__WHAT YOU HAVE TO DO__
In the text on the Ivorian presidential election below, rewrite the paragraph beginning "The election is a new crisis step" as a short bulleted list that keeps its main facts.

__TEXT SHOWN__
-------------------------
On the 31st of October, Ivorians will go vote for their future president in a challenging context. Between the division among the population, fears from the return of chaos, and an economic situation impacted by the Covid-19 pandemic, the country seems close to implosion.
By Issiaka N’Guessan in Abidjan
The election is a new crisis step in a country that experienced a rebellion, an effective partition of the country into two zones from the 19th of September 2002, followed by a severe post-electoral crisis until 2011. And the country remains divided, as Geoffroy-Julien Kouao, political scientist, explains it. He fears an intensification of the “social divide” after this election that the opposition boycotts. “This election indicates the refusal of democracy by politicians since 1990. Without opposition, the issue remains the participation rate. In any case, this vote will intensify the social and political divides. It is a democratical mess,” he explains.
-------------------------
__DATA FOR ANALYSIS__
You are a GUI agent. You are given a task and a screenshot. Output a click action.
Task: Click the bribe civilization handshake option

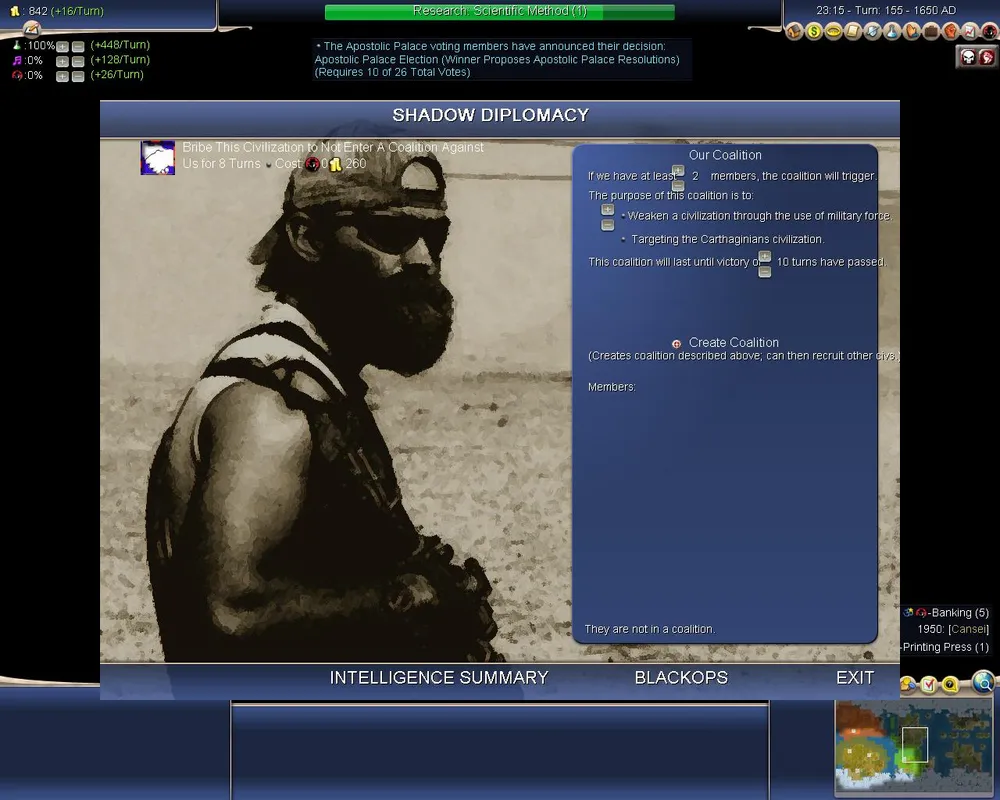tap(158, 158)
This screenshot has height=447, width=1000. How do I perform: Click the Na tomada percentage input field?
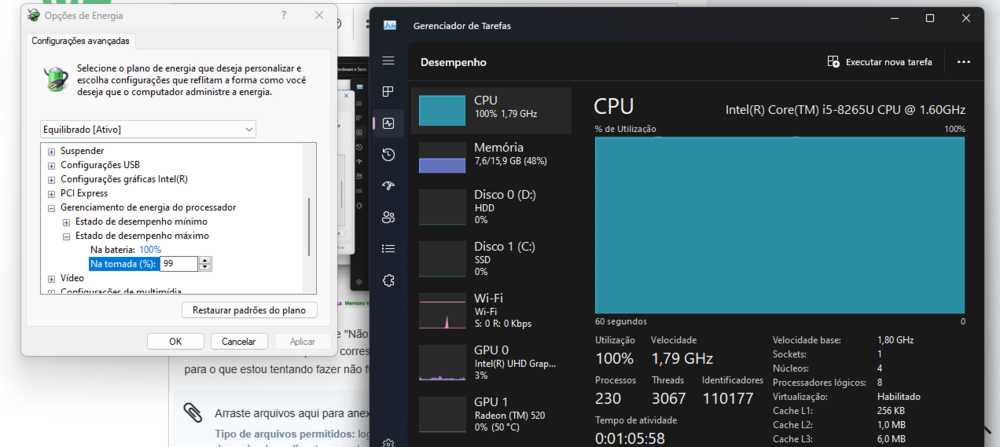pos(179,264)
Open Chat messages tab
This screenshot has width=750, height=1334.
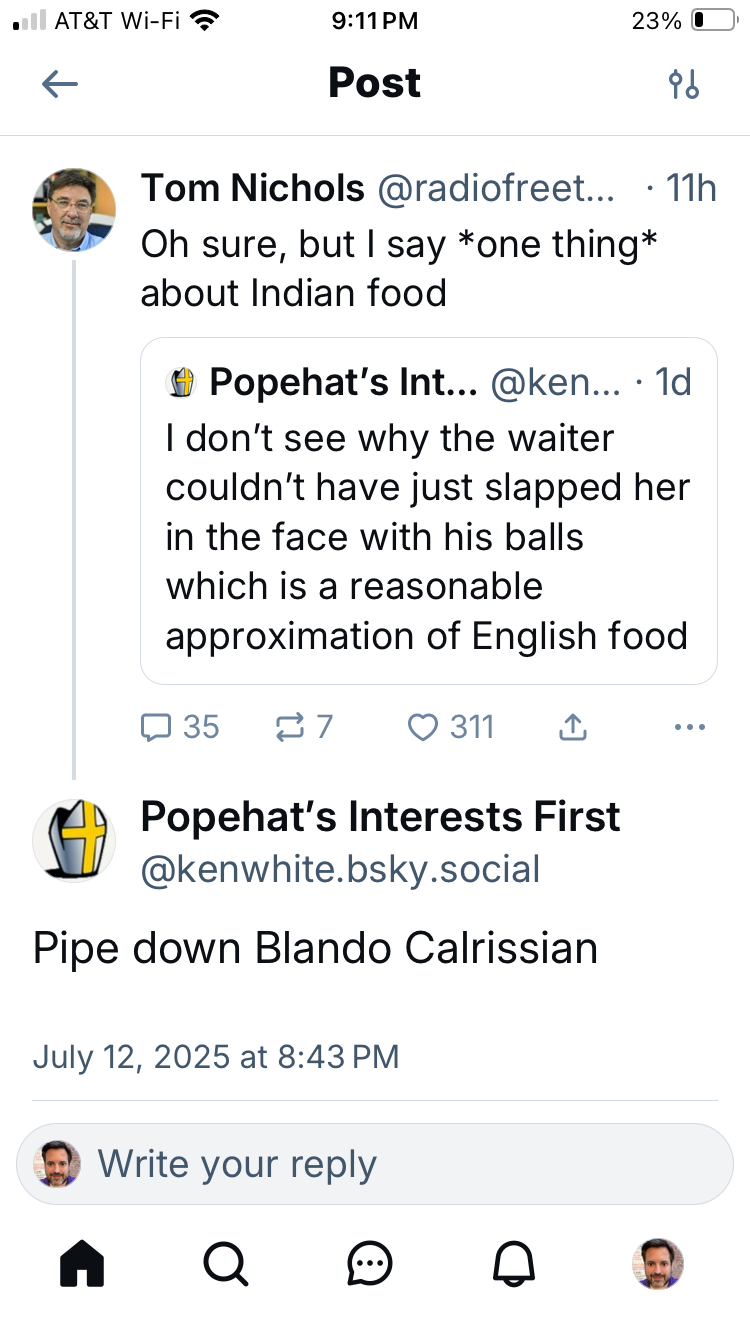click(370, 1264)
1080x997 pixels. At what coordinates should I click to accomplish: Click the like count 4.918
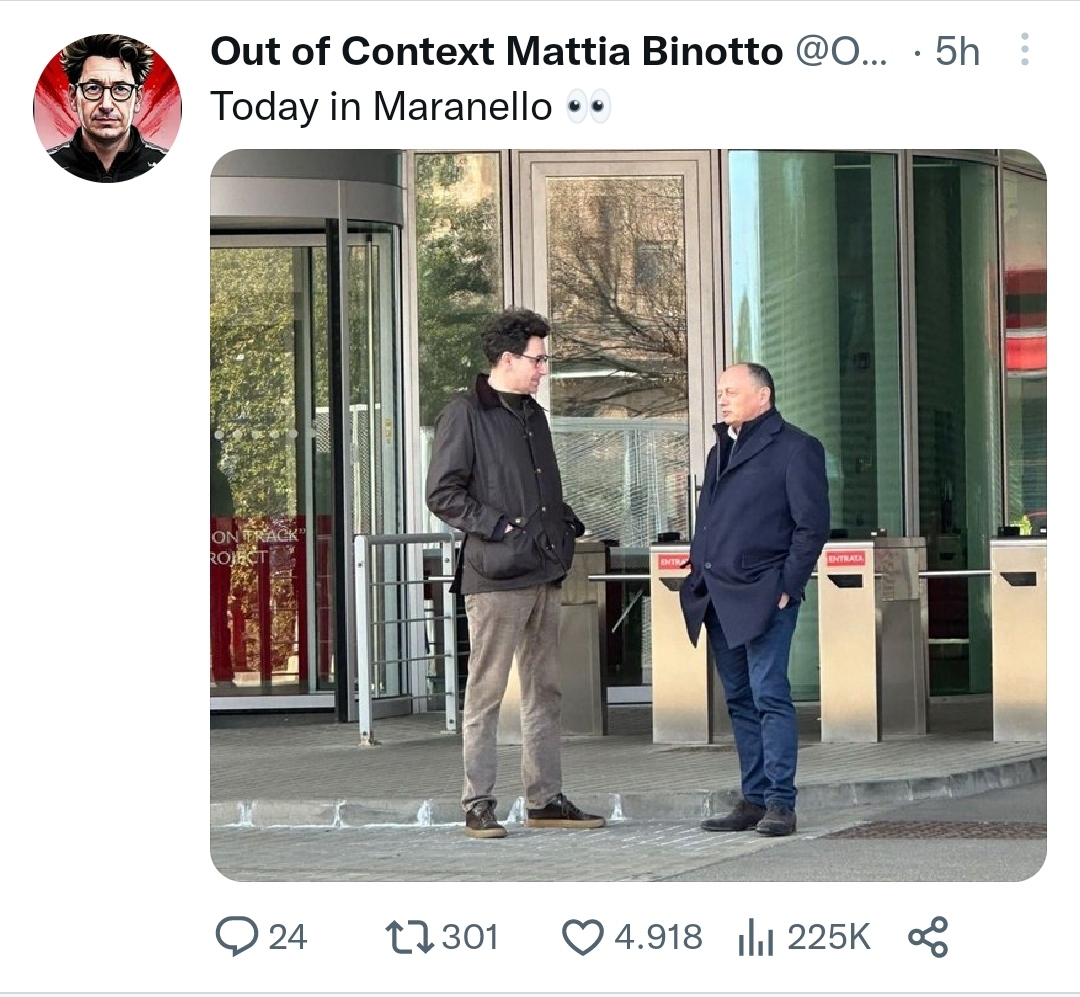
-------------------------
__WRITTEN REPLY__
- The election is a new crisis step in a country that went through a rebellion, a split into two zones from September 19, 2002, and a severe post-electoral crisis until 2011.
- The country is still divided, says political scientist Geoffroy-Julien Kouao.
- He fears the "social divide" will grow after this election, which the opposition is boycotting.
- In his view, the vote shows politicians have refused democracy since 1990.
- With no opposition, the main question is turnout.
- He says the vote will deepen social and political divides and calls it "a democratical mess."